Блокадный пряник

Был конец декабря сорок первого года. В это время до войны в квартире уже пахло елкой, мандаринами и ванильным шоколадом. А душа была полна сладостного ожидания праздника. Теперь же в мрачных комнатах с забитыми окнами было пусто, холодно, и только коптилка освещала серый иней, свисавший, как вата, с потолка. Приходилось мечтать, чтобы на дворе хоть немного стало теплей.
В эти дни зашла к нам тетя Паня и принесла мне билет на новогоднюю елку в ДК им. “Горького”. Сказала, что там будет обед и подарок.
Я был очень слаб и не знал, дойду ли пешком до дома культуры, хотя перспектива обеда меня очень привлекала.
А через день тетя зашла к нам снова. Мать одела меня потеплей, замотала рот длинным шарфом и дала какие-то наставления, как себя вести на празднике.
Мы вышли из ворот дома по узкой тропинке, протоптанной в глубоком снегу. На углу соседнего дома, протянув поперек тропинки ноги в валенках и привалившись к стене, сидел, замёрзший мужчина. Нам пришлось перешагивать через его ноги.
Тропинка шла почти у самой стены. Так было удобней ослабевшим людям придерживаться за стену. Видно, этому человеку стена уже не помогла. Тот, кто падал, подняться уже не мог.
На берегу Обводного канала, прямо на снегу, лежали брошенные трупы, или завернутые в простыню, или вообще голые.

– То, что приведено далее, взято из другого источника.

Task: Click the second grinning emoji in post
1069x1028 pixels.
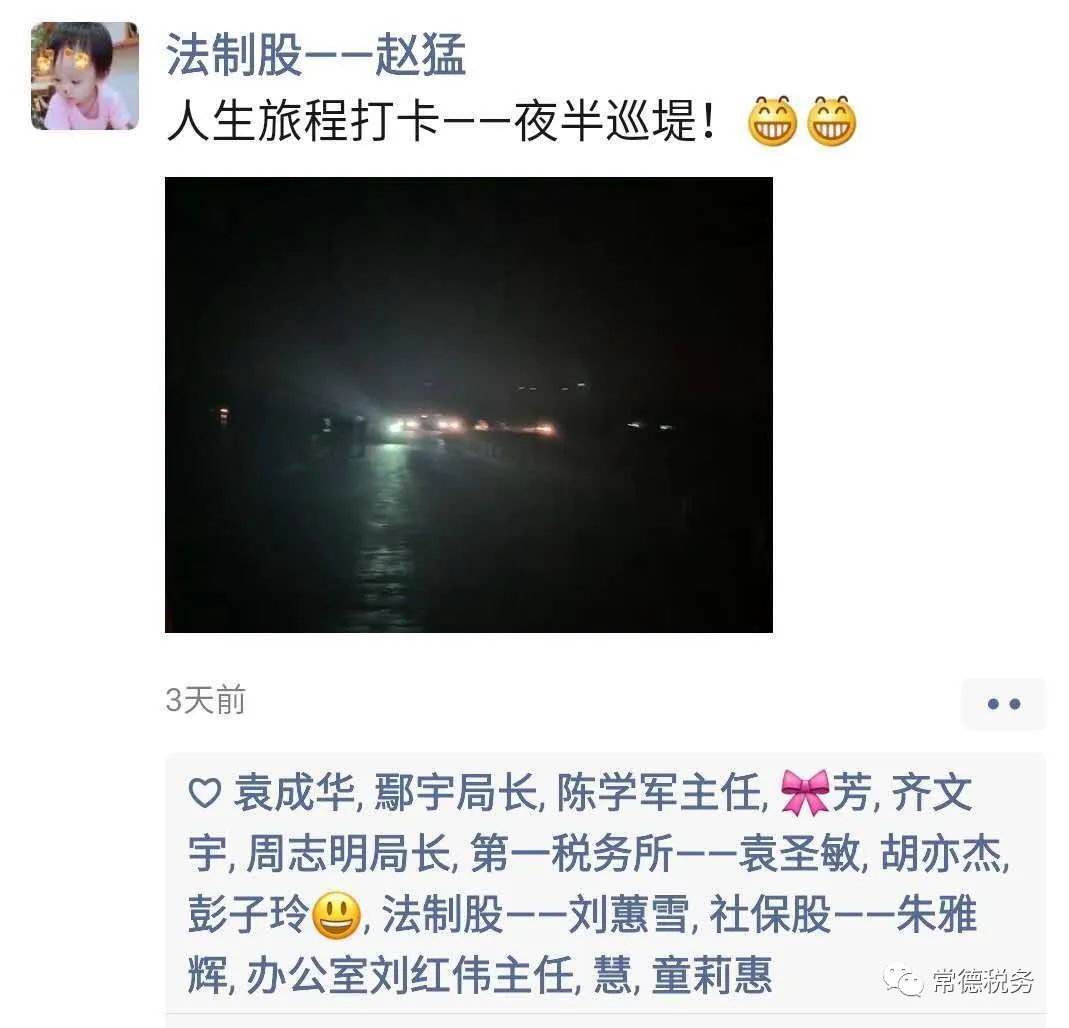Action: point(831,121)

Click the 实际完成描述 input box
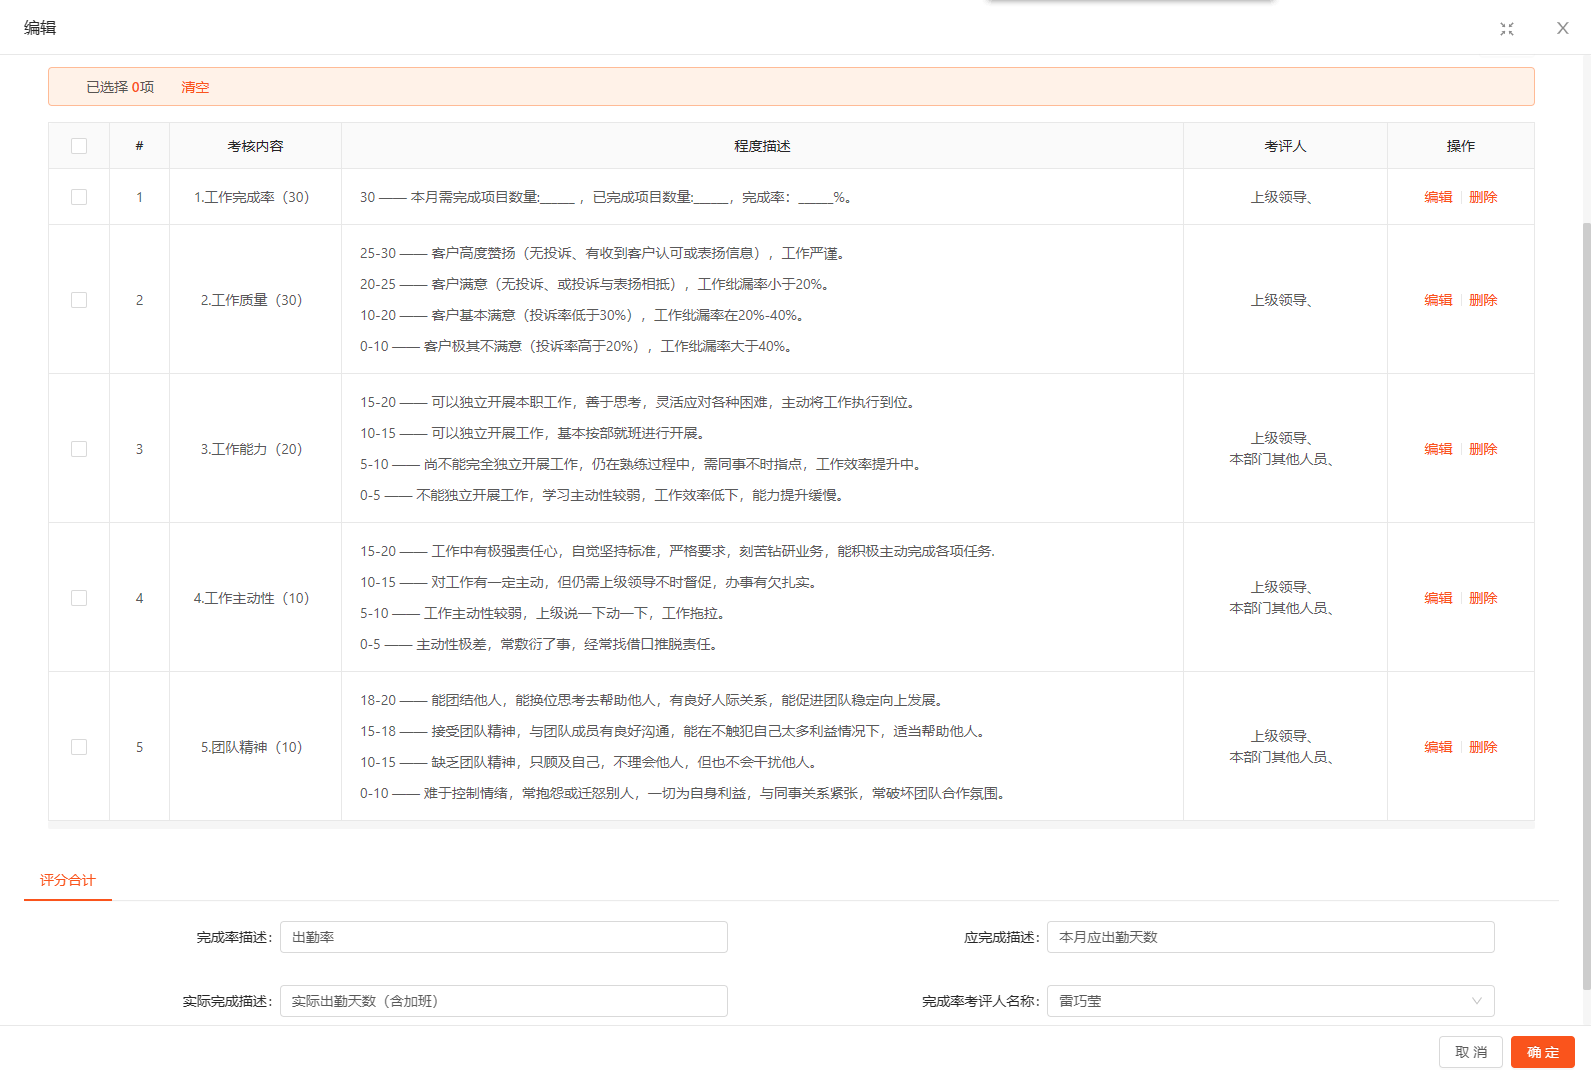point(503,1001)
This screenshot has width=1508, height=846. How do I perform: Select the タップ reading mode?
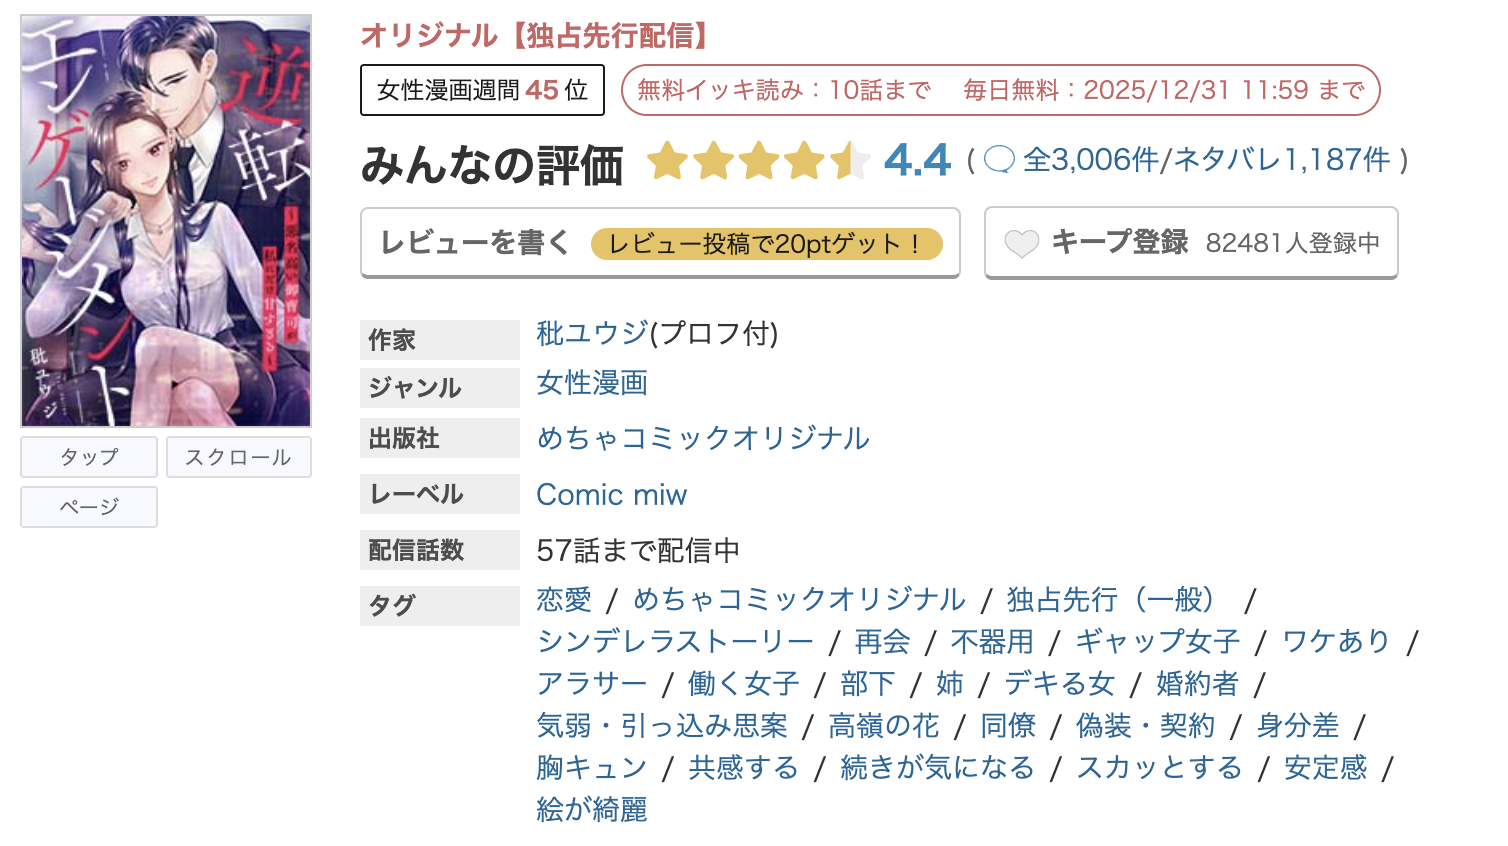[x=88, y=456]
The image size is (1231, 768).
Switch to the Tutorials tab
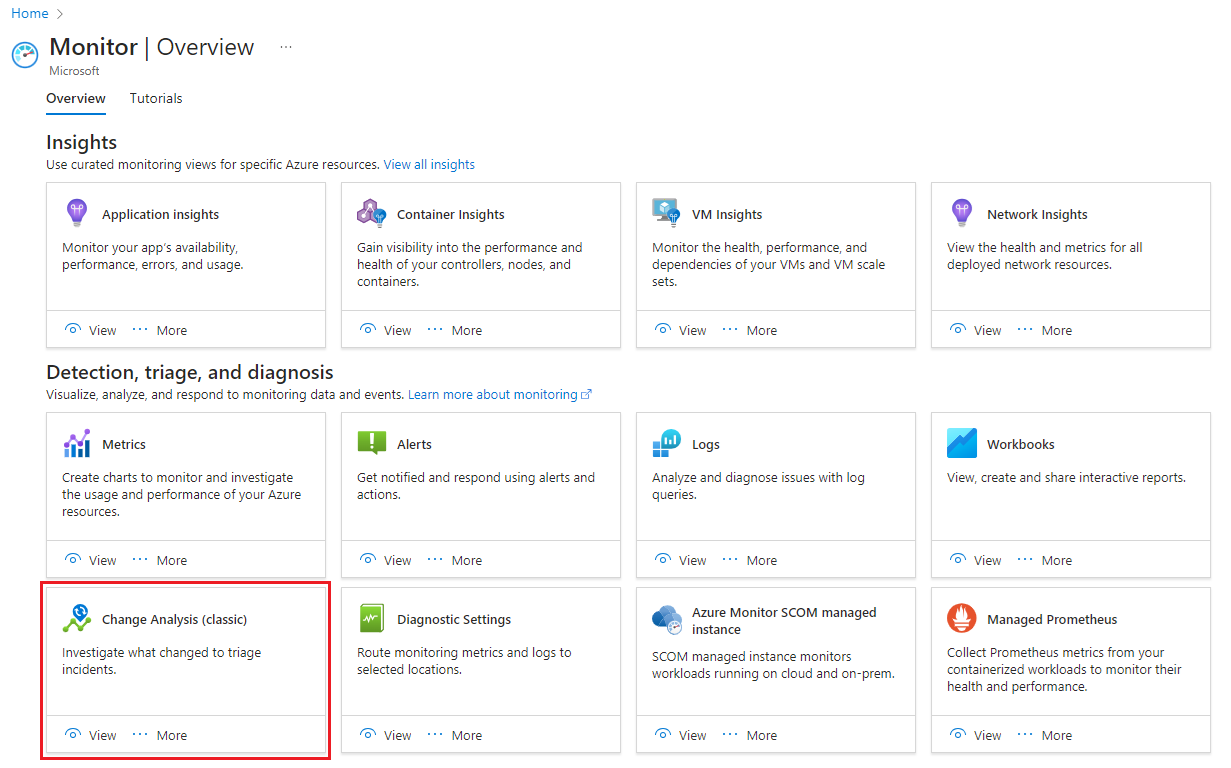pos(156,98)
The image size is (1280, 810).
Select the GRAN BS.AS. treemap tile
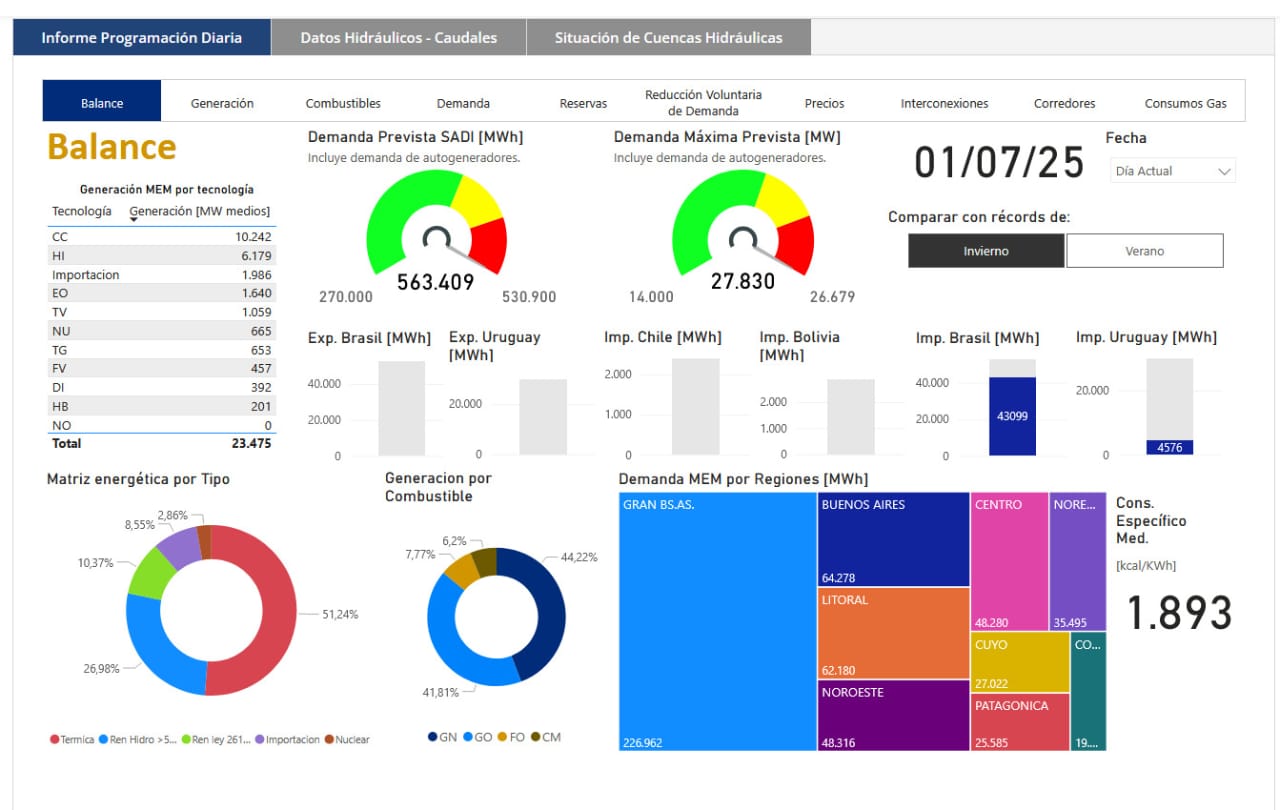point(717,620)
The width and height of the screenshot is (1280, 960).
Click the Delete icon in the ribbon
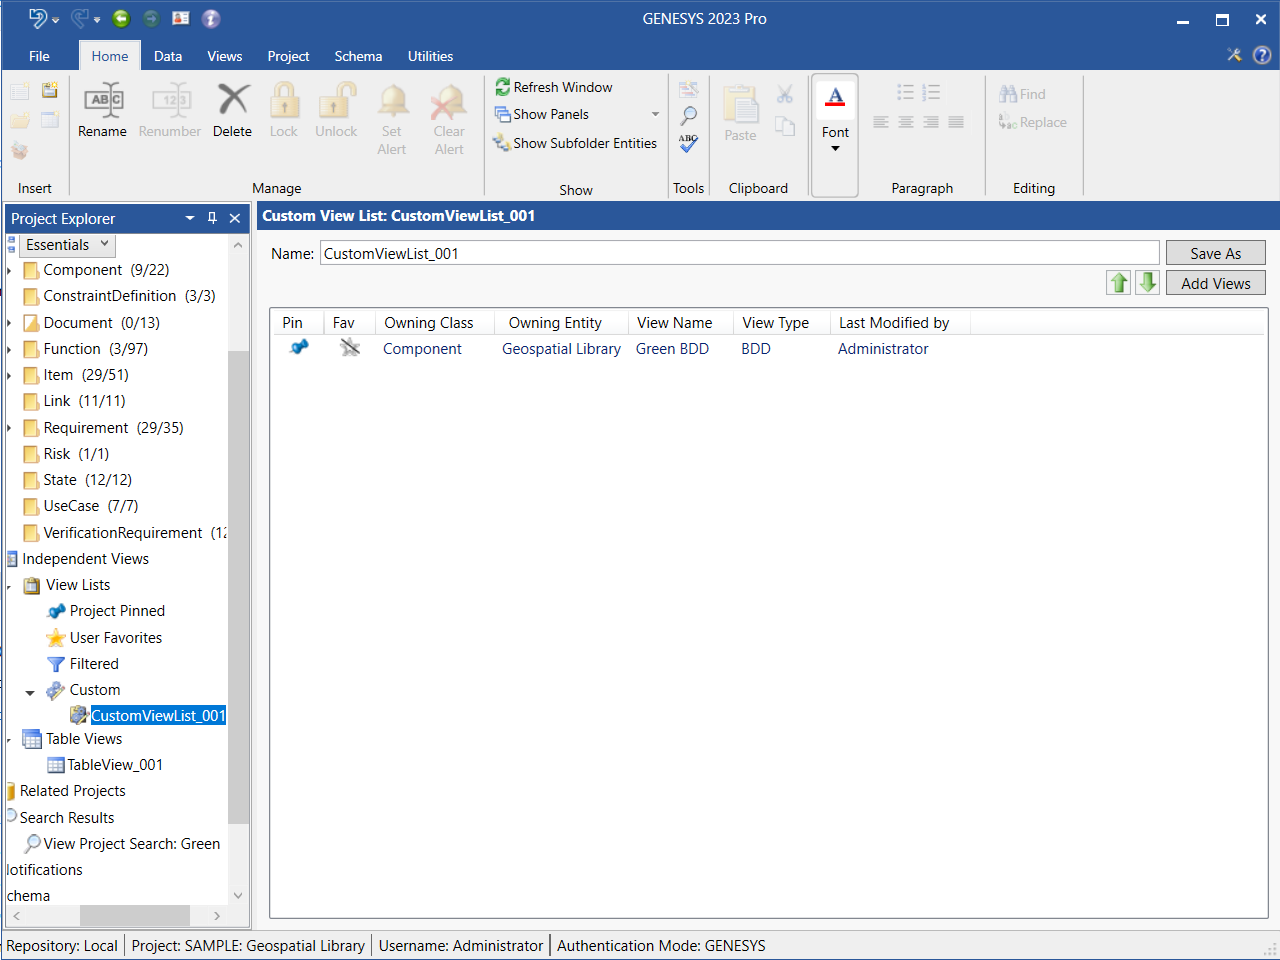tap(233, 101)
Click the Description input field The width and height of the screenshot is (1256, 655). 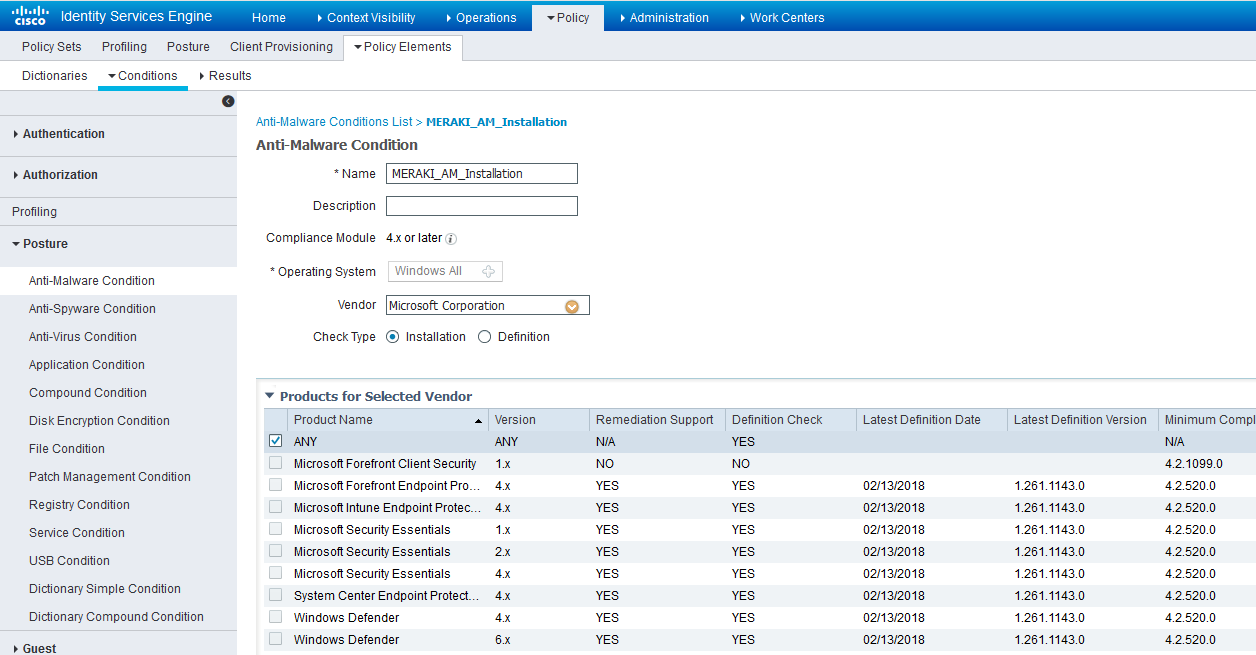point(482,206)
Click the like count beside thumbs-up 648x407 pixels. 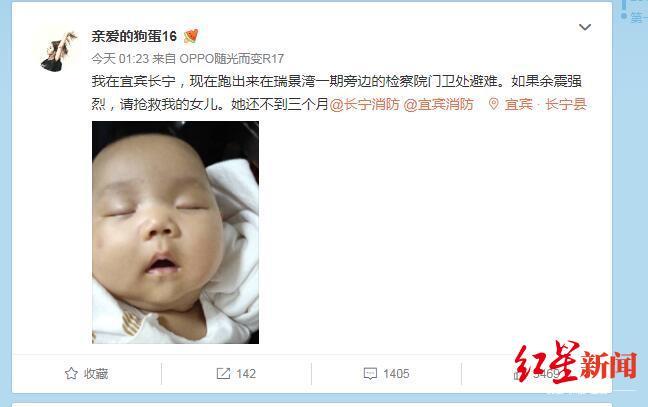(546, 374)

Как мы добрались до дома культуры, не помню. Хотя дорога была дальней. Я бы и сейчас не решился её пройти.
Помню, был обед, вкусная котлета. Был подарок. Какой, не помню.
Но больше всего запомнился пряник. Одно слово – пряник – кружило голову.
Но дело не в его вкусе, а в той обиде, которая с ним связана.
Помню огромную, украшенную игрушками ёлку посреди зала, какую ставят и теперь во дворцах культуры, детей, стоящих у стен, Деда Мороза, который изо всех сил старался завлечь детей в хоровод.
Но вот какая-то женщина, громко объявила: “Кто будет плясать под ёлкой, получит пряник!”.
Заиграла гармонь. Дети стали выходить к ёлке. Я после некоторого колебания тоже вышел, хотя никогда в жизни не плясал и не знал, как это делается. Но стал повторять те движения, какие делали другие дети: приседал, махал руками, выкидывал ноги в стороны. И сразу понял, что надолго меня не хватит. Силы были на исходе. Но, собрав всю свою волю, я продолжал какое-то жалкое подобие пляски.
Вот музыка стихла. Я осмотрелся. Вокруг меня уже никого не было. Я отошел в сторону, чтобы отдышаться, и увидел, группку ребят, окруживших женщину, которая объявляла о награде. Поколебавшись, подошел к этой женщине.
– Разве ты плясал? – спросила она. – Я тебя не видела!
– С самого начала плясал! – сказал я.
– Ладно, возьми пряник! Только я тебя не видела.
И так мне стало обидно. Я даже пожалел, что подошёл к этой женщине. И ругал себя за то, что вообще решился плясать.
На обратном пути к дому я рассказал тете об этом случае, но она меня ещё и поругала. Сказала, что надо быть, как другие, немного расторопней. Другие дети почему-то сразу поняли, куда надо бежать, а ты ждал, когда тебе принесут пряник на блюдечке с голубой каёмочкой.
Тетя была права. Помню, как мне было стыдно просить пряник. Возможно, моя неуверенность и вызвала сомнение в моей искренности.
Пряник я принес домой и разделил с мамой, но она от угощения отказалась.
Этот пряник испортил мне новогодний праздник, который в блокадную зиму был светлым пятном на фоне угнетающего мрака.